Birol Karacal ise, Cemal Bay’ın ifadesinin aksine suçlamaları kabul etmeyerek Suriyeli kadın ve çocuğu Cemal Bay’ın öldürdüğünü, kendisinin ise kadına sadece tecavüz ettiğini söyledi. Karacal, “Bir gün iş yerinde çalışırken Cemal beni Kandıra’ya götürür müsün dedi. Ben Halid’e de teklif ettim, Cemal bana ‘Halid’i neden çağırıyorsun?’ diye kızdı. Bana ‘Karı kız atarız arabaya’ dedi. Bende kabul etmedim. Üçümüz servise bindik. Benim evimin oraya geldik. Benim araba evin önündeydi. Ben eve anahtarı almaya gittim. Halid’te o sırada evine gitti. Halid ile aynı yerde oturuyorduk. Cemal, Halid’in hanımını görmüş balkonda. Üçümüz Kandıra’ya gittik. Bu olay, olaydan 1 hafta önce oldu. İşler bitince herkes evine gitti. İş yerinde Cemal bana, ‘Halid’in hanımı güzelmiş’ ve ‘Birlikte tecavüz edelim’ dedi. Ben evli adamım, beni böyle işlere bulaştırma dedim. Birkaç gün sonra Cemal yanıma geldi, ‘Halid fabrikada gece çalışacak. Biz gece gidelim, karısına tecavüz edelim’ dedi, beni kandırdı. Servis ile iş yerine geldik. Cemal beni aradı, iş başlayacaktı. Cemal iş yerine girmedi, ‘Gel gidelim’ dedi. Bende boşver çalışalım dedim. Israr etti, yanına gittim. Fabrika’dan Cemal ile yürüyerek evimin oraya gittik.

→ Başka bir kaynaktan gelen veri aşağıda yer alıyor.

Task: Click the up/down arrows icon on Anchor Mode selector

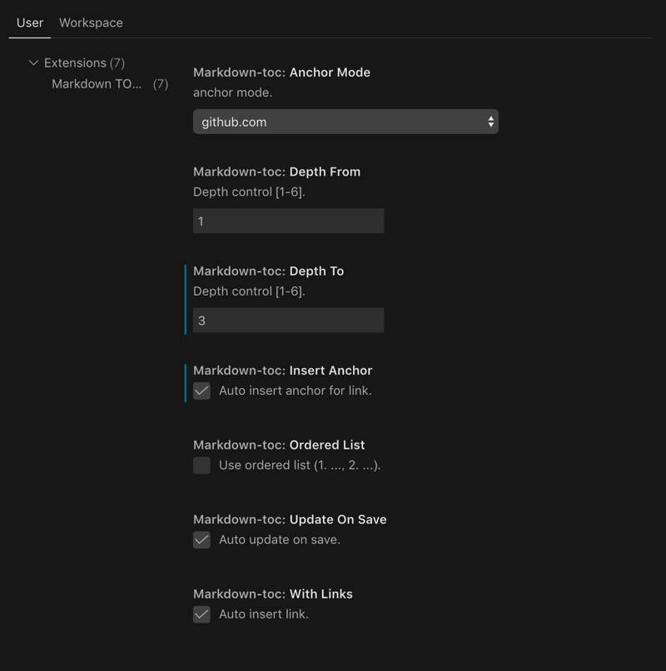Action: 491,122
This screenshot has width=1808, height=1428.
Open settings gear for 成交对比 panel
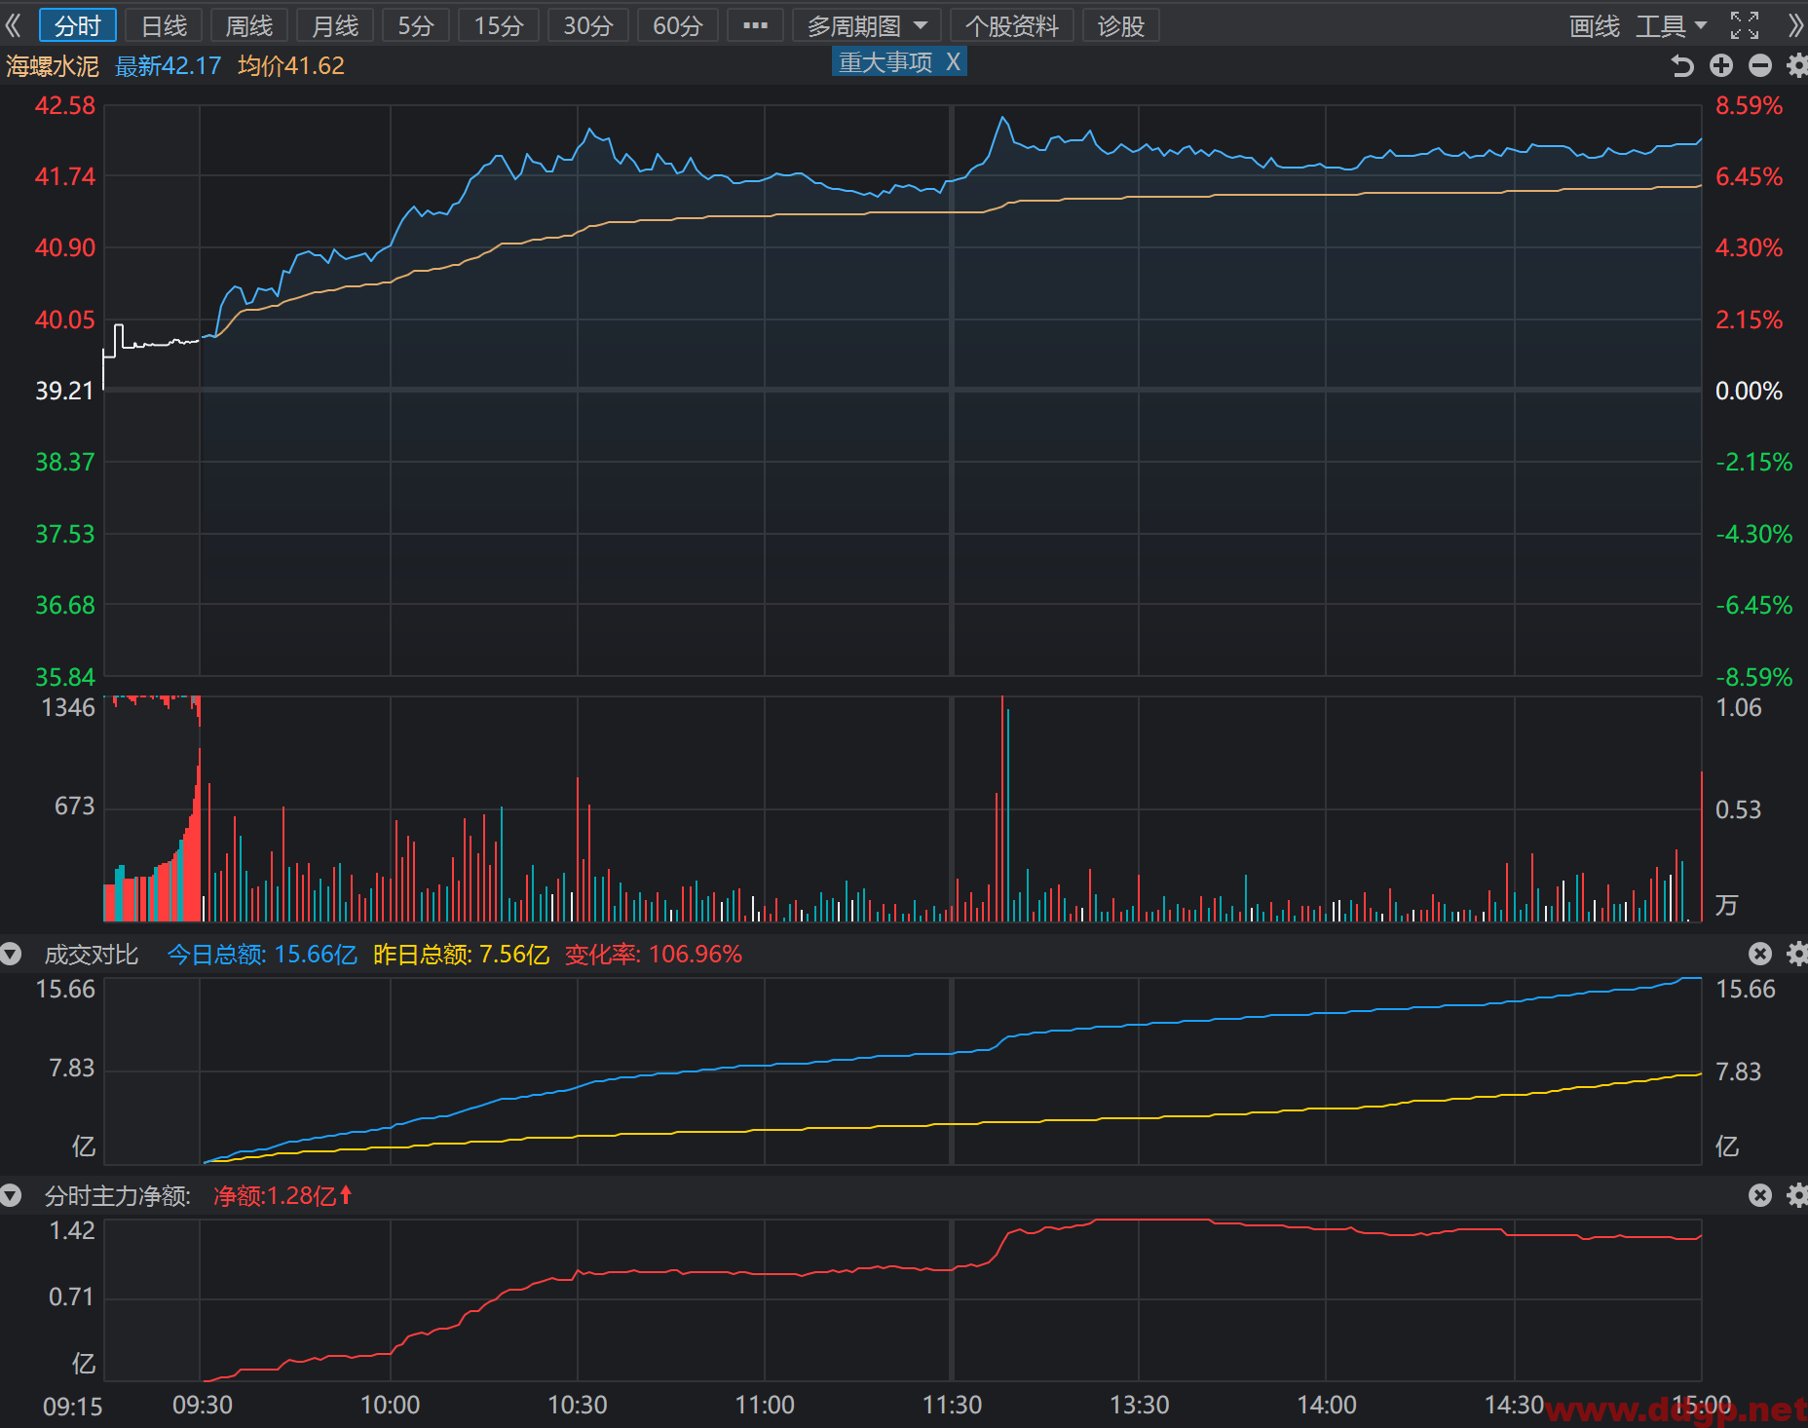(x=1797, y=954)
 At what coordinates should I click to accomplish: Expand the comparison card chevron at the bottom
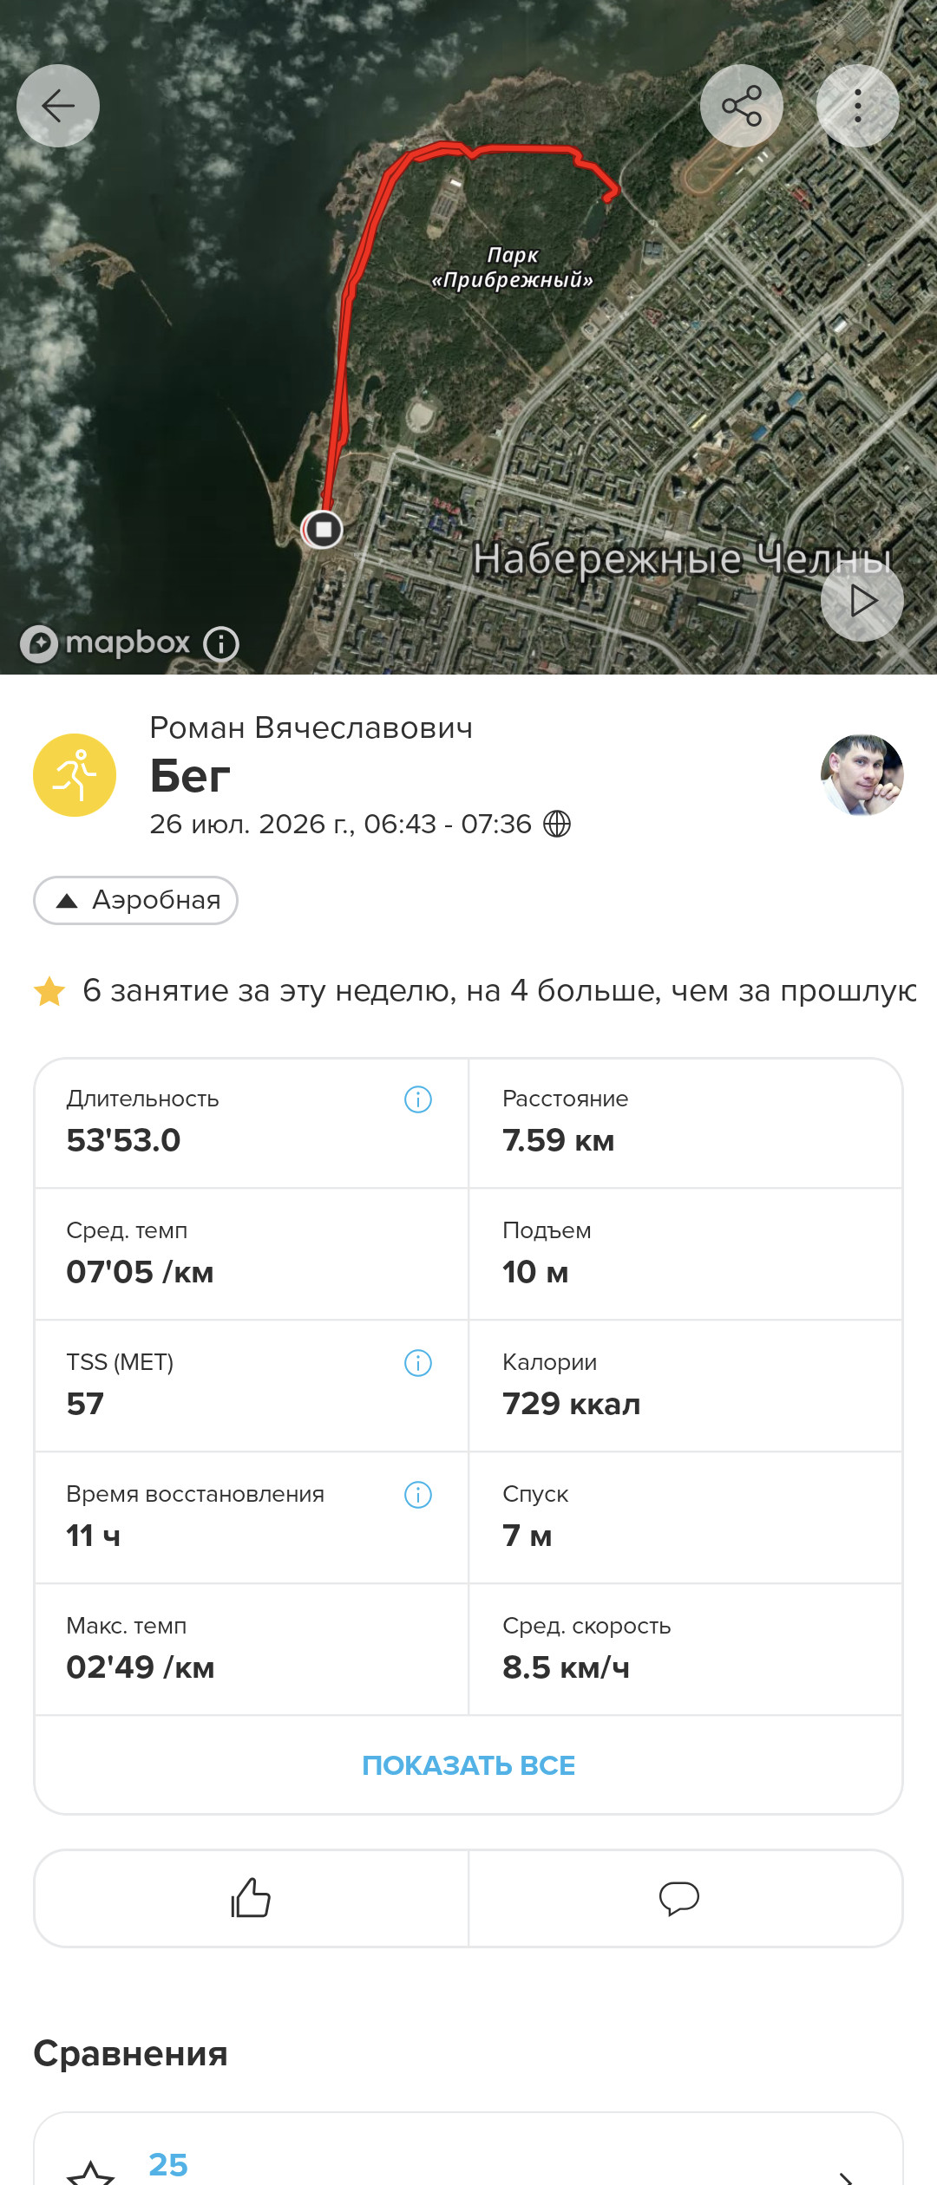[x=845, y=2175]
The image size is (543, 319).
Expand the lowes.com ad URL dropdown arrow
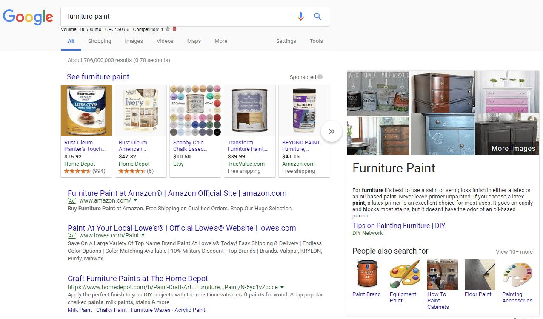tap(143, 235)
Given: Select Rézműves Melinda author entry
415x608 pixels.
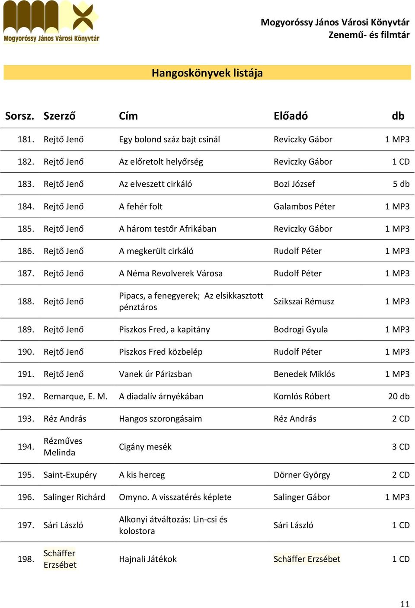Looking at the screenshot, I should [63, 447].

Saat gece 3 sıralarıydı. Cemal ile yukarı çıktık. Cemal Halid’in kapısını levye ile açtı. Cemal girdi, bende girdim. Biz içeri girince kadın uyandı, Cemal bana ‘ensesine vur’ dedi. Kadın bağırmaya başladı. Ben kadının ağzını tuttum. Cemal yumrukla kadının ensesine vurdu. Cemal bebeği susturmaya çalıştı. Bebeği susturmak için ensesine vurdu. Çocuk susmayınca ağzını kapattı. Çocuk nefessiz kalınca öldü. Cemal’in bebeği öldürmedim demesi yalandır. Kadın baygındı, Cemal kadını omzuna aldı. Kadının üzerinde kilot ve sütyen vardı. Bende bebeği aldım. Kadın ile çocuğu arabaya koyduk, ormanlık alana gittik” şeklinde konuştu.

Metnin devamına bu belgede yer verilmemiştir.